Uncle Sam’s new rules are putting a stop to for-profit college abuses, but the schools won’t go down without a fight.

The federal government has been shoving “for-profit” colleges around pretty forcefully in 2010. But some private schools are saying "enough is enough." Could heavier lobbying by such institutions change the student lending landscape, and what will that mean to college-bound Americans?

The issue stems from recent stipulations from the White House dictating what for-profit higher educational institutions can and cannot do when financing student educations. Loosely defined, for-profit colleges are educational institutions run by private, profit-seeking companies or organizations.

The industry has been in hot water due to charges brought on by the U.S. Department of Education. In August, a federal government investigation of 15 for-profit schools uncovered four cases of school officials misrepresenting the programs offered by the schools.
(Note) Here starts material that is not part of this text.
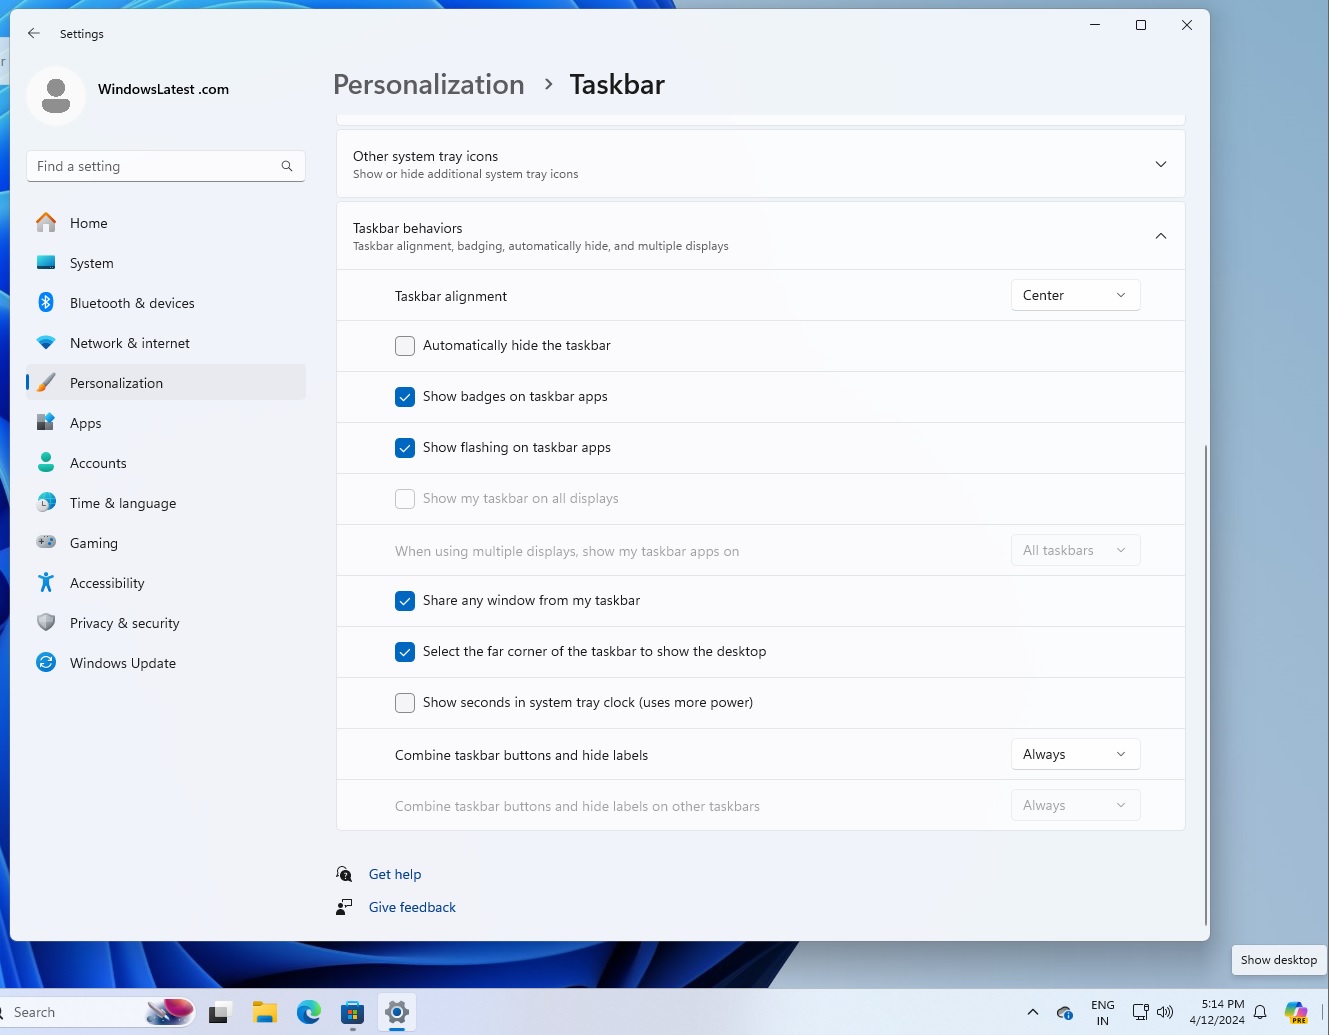Open Windows Update settings

click(x=122, y=662)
The probe found abuses at schools in California, Florida, Pennsylvania and Texas, including the following, as disclosed by USA Today on Aug. 4:

  • An applicant to a certificate program in California was encouraged to add more dependents in the Free Application for Federal Student Aid, or FAFSA, in order to qualify for Pell Grants.
  • College representatives in Florida, Pennsylvania and Texas suggested undercover applicants not report $250,000 in savings on the FAFSA.
  • One investigator received more than 180 phone calls in a month after registering on a website linking students to for-profit colleges.
  • A representative at a college in Florida told an applicant the school was accredited by the same organization that accredits Harvard and the University of Florida — not true.
  • Representatives from 13 colleges provided inaccurate or incomplete information about graduation rates, guaranteed applicants jobs upon graduation or exaggerated likely earnings.
  • Fourteen colleges had programs that cost more than comparable offerings at the nearest public college.
  • Six colleges told applicants they could not get information on financial aid eligibility until they completed enrollment forms in which they agreed to become a student and paid a small application fee.

For-profit schools could see their federal funding slashed as a result. Last year, the U.S. government shelled out $24 billion in loans and grants to for-private schools.

And Uncle Sam is starting to get strict with them, too. In June 2010, the federal government issued a new rule restricting student loans and grants handed out by for-profit schools.

Now, such schools must be able to prove that students who receive a loan must prove they’ll be able to pay it back. In essence, that rule targets the weaker track record for-profit schools have in placing their graduates in good-paying jobs — at least compared to graduates of traditional colleges and universities.

For-profit schools are fighting back with a lobbying campaign backed by students. The Education Department reports receiving 26,000 letters from students speaking out against the new lending statutes, according to a Sept. 7 report from Bloomberg. Most new Education Department rules generate about 400-600 letters in response, the department says.

For-profit colleges are also reportedly pouring huge resources into a lobbying campaign in Washington to convince key congressional leaders like Sen. Tom Harkin (D-Iowa) to rescind those regulations.

The stakes are certainly high. Bloomberg reports for-profit schools are a high-growth industry, with 2.6 million students in 2007-2008 — a 53% increase from the previous year. They also take out a lot more money; 92% of students take out loans at such schools, compared to 60% at traditional colleges.

But if those students can’t get a loan, they can’t attend for-profit colleges. The for-profit college market certainly won’t stand for that, but whether they can rescind the rule or not is up in the air. Even if they lose, for-profits are going to go down swinging.